他所の地域から流れ込んだ者など、中級の狩人や探索者であっても一週間と生きていられない人が作り出した魔窟。それがミナミの裏であり、西成という特級危険地帯だった。


「……生き残れると思いますか?」


「今のままでは無理じゃろうな。自分の剣さえ持たない未熟者が、あの街で永らえられる道理がないわい」


借り物の、肉と骨と心に馴染んでいない仮初の剣のままであればいずれ打ち破られる。そういう地獄で、そういう街だ。能力スペックだけでゴリ押しできると勘違いした者から死んでいく。また、そうした者を殺して糧にする求道者も存在している。


だが、真に自分だけの剣を―――スタイルを見つけることが出来れば。


戦闘というものを理解し、勝ち抜くためのリズムやコツを掴むことができなければ、魔窟の地面に横たわることになる。


「ふむ、賭けるか? 儂は死ぬ方に一千万じゃが」


「相っ変わらずセコいですね師匠は」


勝ちを譲ってやろうなんていう気はなく、ここぞとばかりに儲けようとしてくる業突く張りの爺が。テンセイはため息をつきながら、それでもそのパワハラに乗った。ニタリという笑みを浮かべるのを見て、カイセイは呆れ顔になっていた。


「言っておくが、手出しは無用じゃぞ? 夢姫直々のお達しじゃ」


「……分かってますよ?」


「分かっておる者の反応ではないようじゃが」


万が一の場合は厳罰に処す。カイセイから六天を含めての決定事項を告げられたテンセイは、それでもと答えた。



「賭けますよ。―――分の悪い賭けの方が燃える性質なので」



生きていれば丸儲けだ。


引きつった顔で告げる弟子の言葉に、カイセイはそうなれば良いがの、としたり顔で笑みを返した。
















●●●陽光同盟への報告



「列車襲撃犯に、アスカの小娘の名前が?」


中央府への挨拶を済ませたトオル・ニワサワは、耳を疑う報告を聞いていた。この世界において最もやってはいけない罪の一つ、列車運営に対する妨害行為を仕掛けた愚か者が居るという報告だった。


関連する人物の中に、アスカ・テンマという名前が一つ。トオルは報告書を二度見した後、深い溜息をついた。


「……現時点をもってアスカに関連する資料を廃棄。叔父貴の部下もだ、まとめて処分しろ。容赦は要らん」


「承知しました。温情は最早抜きで?」


「そんな余裕は無くなった。勇者連合や列車運営機構に睨まれれば、今後の商売にも影響が出ちまうからな」


損切のコツは一つ、危険水域に至るまでに判断を下すこと。経験から見出した教訓を元に、トオルは部下に指示を出していった。


「あっちこっちに飛び跳ねやがって……しかし、正気か?」


まともな神経を持っている者ならば、まずやらない愚行だ。
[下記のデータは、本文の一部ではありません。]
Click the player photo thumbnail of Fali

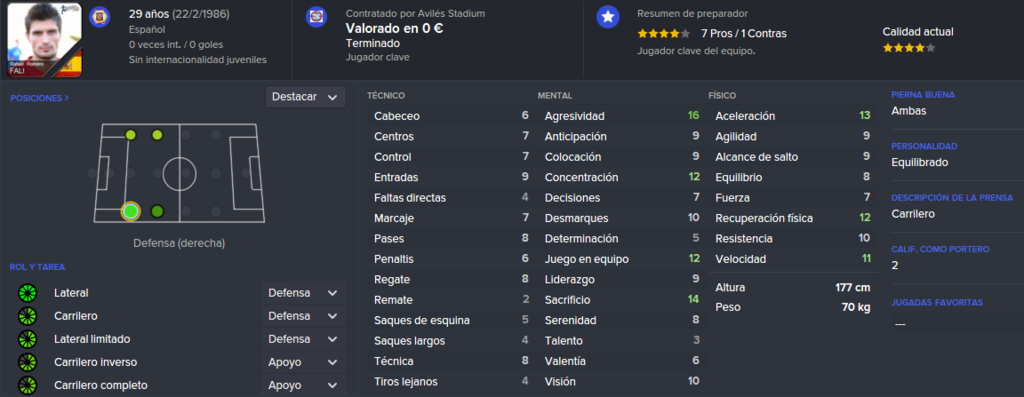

思いついた所で実行するなど、考えられない。組合の対人技能者―――懲罰者や、連合の序列者が動く規模の案件になるからだ。鍛え抜かれた使い手に命を狙われるのは即ち、戦争中の戦車の主砲の前に引きずり出されるのと同じく、いつ死んでもおかしくない立場に追いやられるも同義だった。

「……いや。小賢しい者と同じにするな、ってことだよな。少なくともここ数回のループには無かった案件だ」


あれば覚えているし、記録に残っている。


そうでないならば、突発的であり、イレギュラーな要素が絡んでいる。


あるいは、ここから何かが始まるという予兆なのかもしれない。トオルは舌打ちをした後、警戒を強めるように指示した。
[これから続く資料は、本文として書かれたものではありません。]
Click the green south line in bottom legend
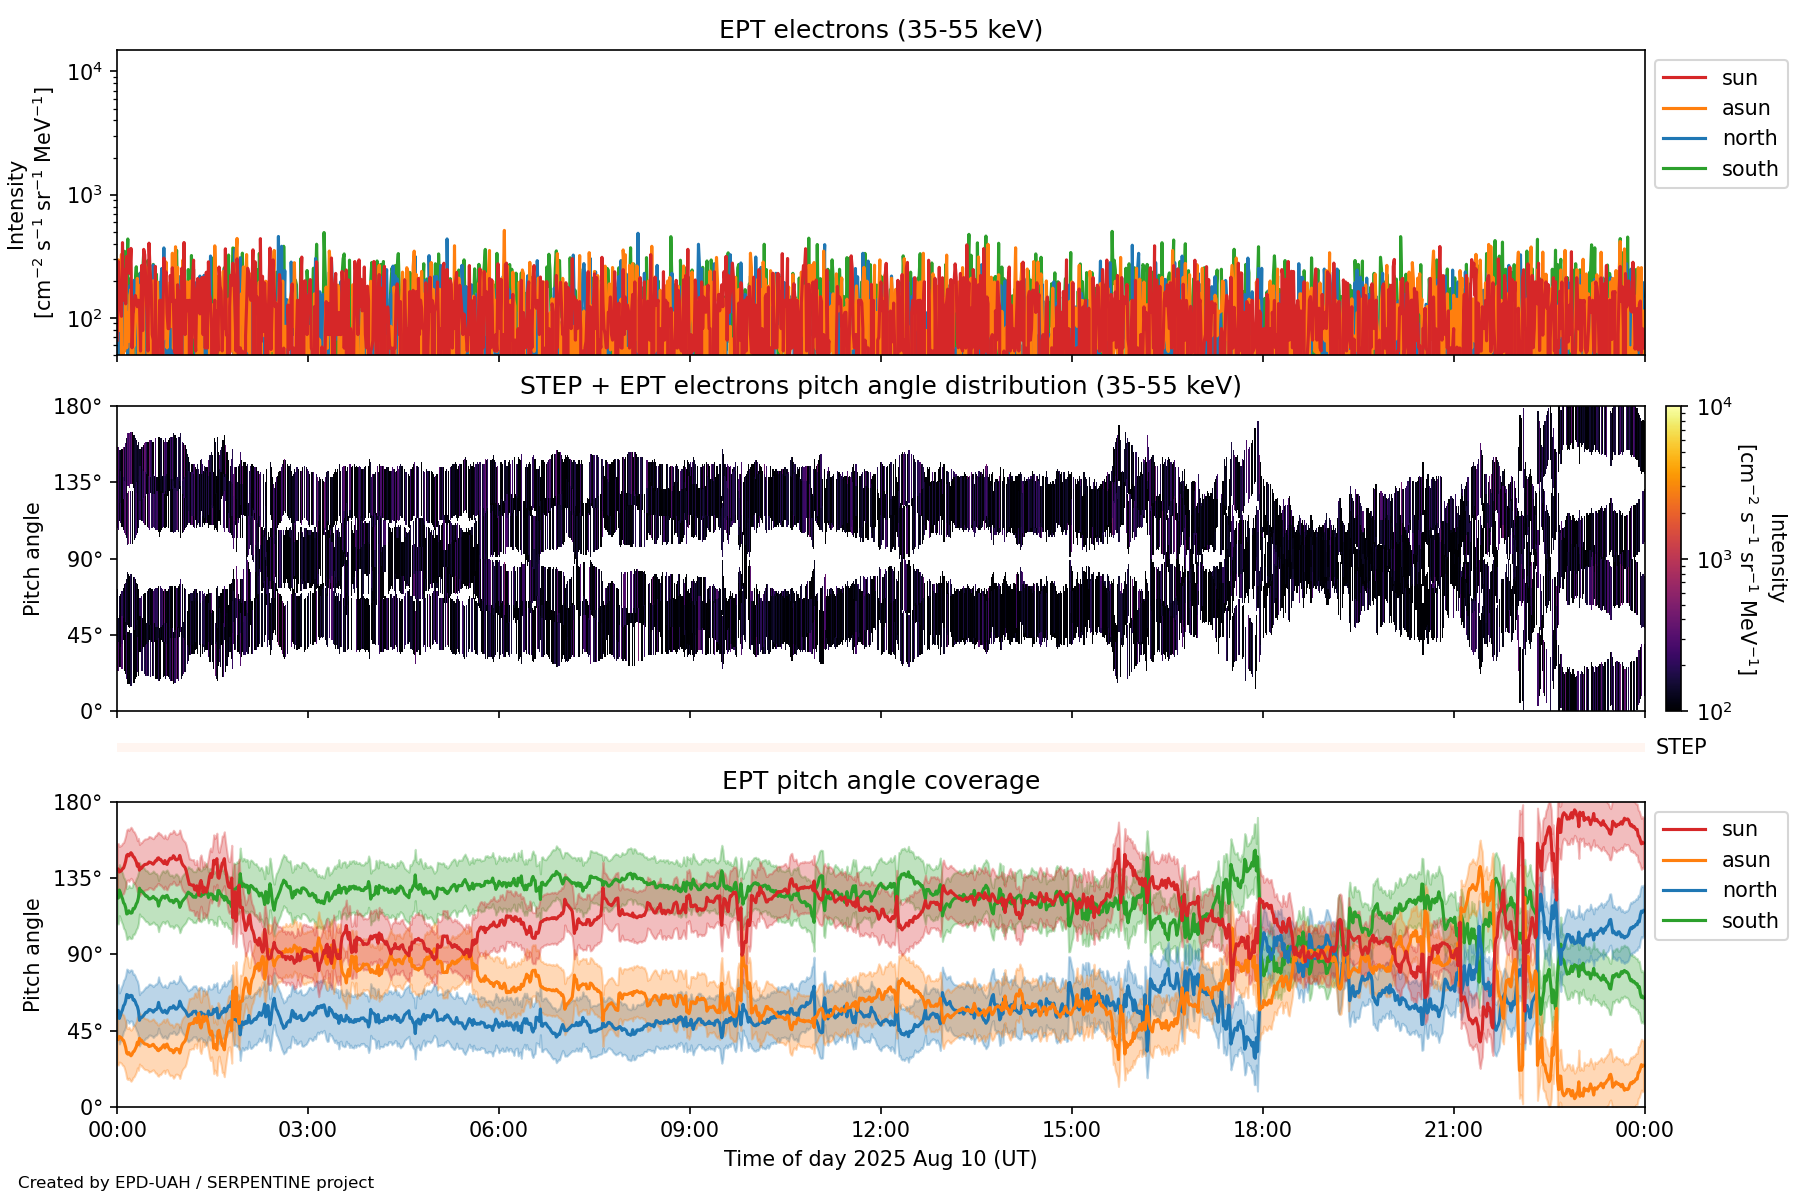Viewport: 1800px width, 1200px height. pyautogui.click(x=1684, y=921)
(場合によっては、俺自らミナミに出向く必要があるか)


嵐を乗り切るコツは、自らその恐ろしさを知ること。知ったかぶりより億倍マシになると、トオルは一つの決意を抱いていた。


(あいつが本当にクソッタレの陣鬼になるか、見極める必要がある。……下っ端の木っ端に任せるには不安が残るな)


間違いなく、自分を含めた同盟の命に関わる案件だ。ならば仕方ないと、トオルはぼやきながら煙草の火を点けた。


身体に害はなく、精神安定のみを追求された香草の煙を吸ったトオルは遠い目をしながら、吐き出した煙を輪っかの形に変えた。



「……安心安全な平和に繋がればいいがな」



そうはなるまいと、直感が訴えるままに。



吸い終えて煙草を灰皿に押し付けたトオルは、物騒な目をしたまま立ち上がった。



次なる渦中へ、その騒動の果てを見極めんという戦士の形相をしながら。